I still often think about Atom & His Package, the one-man, one-sequencer band that charmed and annoyed the U.S. punk scene from 1996 till 2003—that is, mostly before I knew how to find my way into that world. I love the novelty factor of the act: bespectacled Philadelphia punk Adam “Atom” Goren would yelp over lo-fi synth melodies in front of the same crowds who’d come to see noisy rock bashed out on the usual guitar, bass, and drums.
In the early 90s, Goren had played in a conventional pop-punk band called Fracture. In an August 1995 column for Maximum Rocknroll, contributor Ray Lujan wrote that Fracture’s self-titled album “puts these guys up there with the Fat Wreckords [sic] big boys” in the same breath as he praised a Bay Area Jimmy Eat World show.
The punk underground was going through a major transition as Goren launched his solo shtick as Atom & His Package. The breakout success of Green Day’s 1994 album Dookie caused major rifts as hard-line champions of DIY went on the offensive against what they saw as the encroachment of major-label forces. In January 1994, Maximum Rocknroll founding editor Tim Yohannan announced that the zine would excise emo, posthardcore, metal, and other music that didn’t meet the collective’s definition of punk from its reviews section; five months later, the punk bible would publish a scathing indictment of major-label business practices.
The zines that emerged in reaction to MRR’s new editorial stance—including HeartattaCk and Punk Planet—would revisit the question of what defines punk with a more open-minded intellectual vigor, but even they weren’t prepared for what happened when Goren got his hands on a Yamaha QY700 sequencer and set about making his joyful, cheeky songs, which were often about his circle of friends. Given that much of the scene was at that point willing to argue about whether, say, Michigan posthardcore band Current conformed to some idealized notion of what punk should sound like, Goren’s irreverent synth sounds were bound to push people’s buttons.
This is part of what I admire about Atom & His Package.
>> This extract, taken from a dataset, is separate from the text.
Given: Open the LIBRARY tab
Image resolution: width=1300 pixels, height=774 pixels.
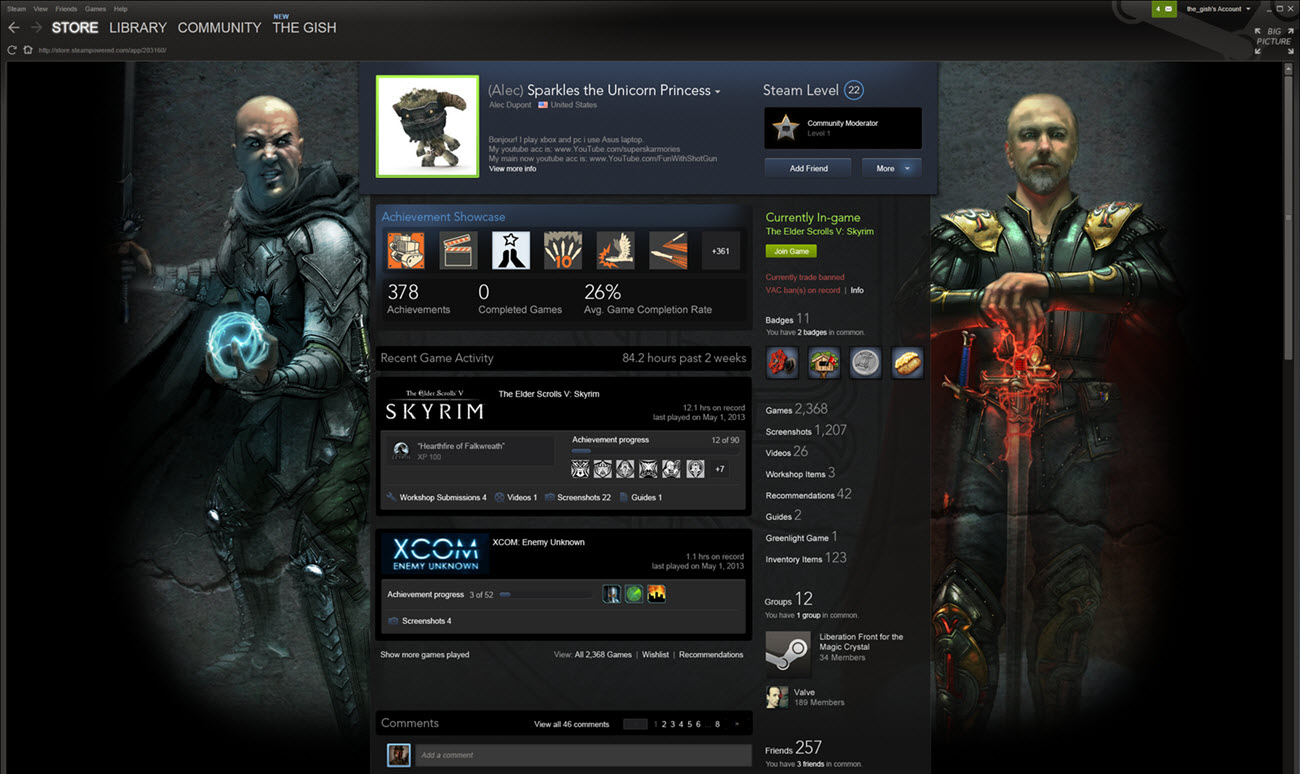Looking at the screenshot, I should (x=138, y=28).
Goren could get under punks’ skin because he knew the scene as well as someone who’d been around to pick up the Misfits’ “Cough” b/w “Cool” when it came out in 1977. He could see its fault lines and all the aspects of the community that weren’t kosher, and he knew the best way to expose them. To me, Atom & His Package is definitively punk, because even though Goren’s sound and approach were glaringly out of place in the scene, every one of his songs argues for his inclusion in it. His best-known tune, “Punk Rock Academy,” isn’t just an homage to the outcasts that punk is supposed to be for—it also points out, with love, that not everyone is made to feel welcome.
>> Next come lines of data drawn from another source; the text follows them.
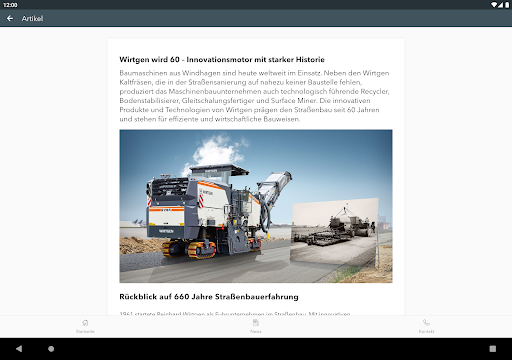Tap the Android back triangle button
Image resolution: width=512 pixels, height=360 pixels.
click(19, 349)
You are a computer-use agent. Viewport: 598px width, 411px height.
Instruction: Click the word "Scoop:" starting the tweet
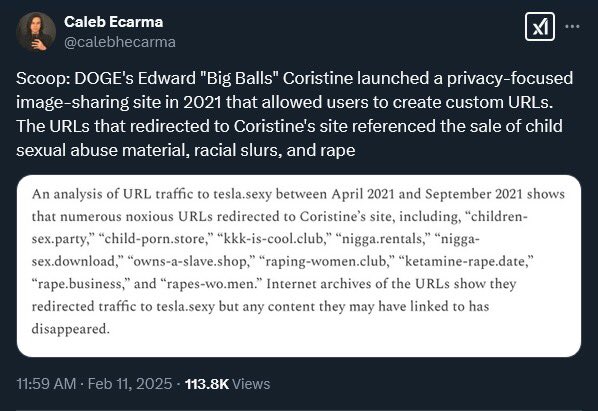[x=43, y=79]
When I think back on this era of punk, I think it’s better because Goren was part of it. And he certainly makes me feel welcome, partly thanks to our shared religious and cultural heritage; all his playful trolling and irreverent jokes about scene politics are shot through with a kind of scruffy Jewish sensibility that I rarely find in punk. I can hear Goren’s influence in a lot of new music whose roots extend down to his old scene; every deranged electronic flourish or in-joke in a fifth-wave emo song reminds me of Atom & His Package, even when the synth tones don’t match.
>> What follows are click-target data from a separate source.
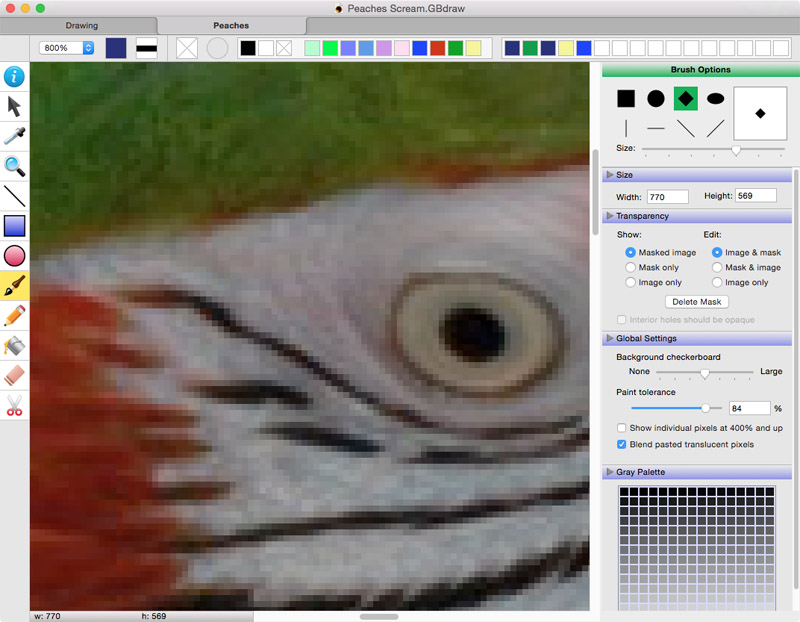Image resolution: width=800 pixels, height=622 pixels.
Task: Pick the Eraser tool
Action: click(x=14, y=375)
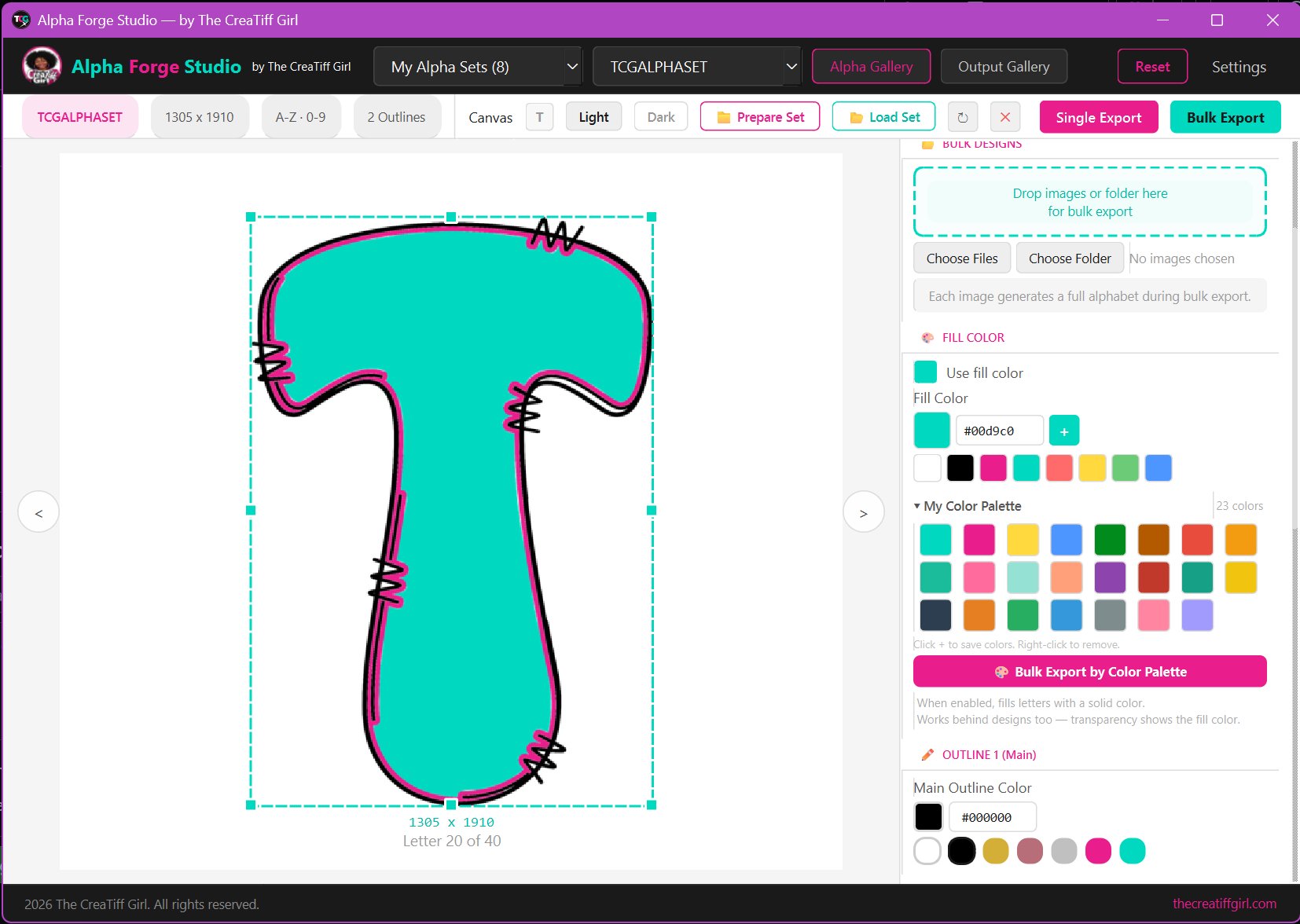Click the Bulk Export by Color Palette button
The height and width of the screenshot is (924, 1300).
[x=1089, y=671]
Today I find myself specifically thinking about the cover of Youth of Today’s “Break Down the Walls” from the 1997 Atom & His Package album A Society of People Named Elihu. I’m not a fan of Youth of Today, but for a long time I couldn’t put a finger on what bugged me about these pugilistic Connecticut hardcore figureheads. Reader contributor Sam McPheeters, in his 2020 book Mutations, articulates a lot of my anxieties about the clean-cut conservatisim of Youth of Today and the Youth Crew subculture that emerged as the band became an underground force in the 1980s: Youth Crew, he writes, offered “the fun of hardcore with none of the risk.” Goren flips the script with his tinny take on “Break Down the Walls,” undercutting the self-seriousness in Ray Cappo’s straight-edge slogans with his loopy, nasal delivery. I wish I could’ve seen Goren play this song to a room full of incredulous punks—whether it pissed off the crowd or provided the catharsis of a good laugh where one had long been needed, he certainly found a way to put the risk back into it.
The Atom & His Package cover of Youth of Today’s “Break Down the Walls”
In January 2021, New Jersey indie label Don Giovanni digitally reissued A Society of People Named Elihu and Atom & His Package’s self-titled debut. And the label has continued to work with Goren: in December, it issued the self-titled debut from Dead Best, Goren’s new project with lifelong friend Brian Sokel, who used to play in an emo band called Franklin. Sokel is partially to blame for Atom & His Package; as Goren told Dan Ozzi for a Vice story in 2016, he started writing solo songs to annoy his friends in Franklin, who then asked him to open their shows. Dead Best has a pretty different aesthetic from Atom & His Package—it doesn’t sound like it comes from a digital box—but I like it just the same.
Adam Goren and his friend Brian Sokel released their album debut as Dead Best last month.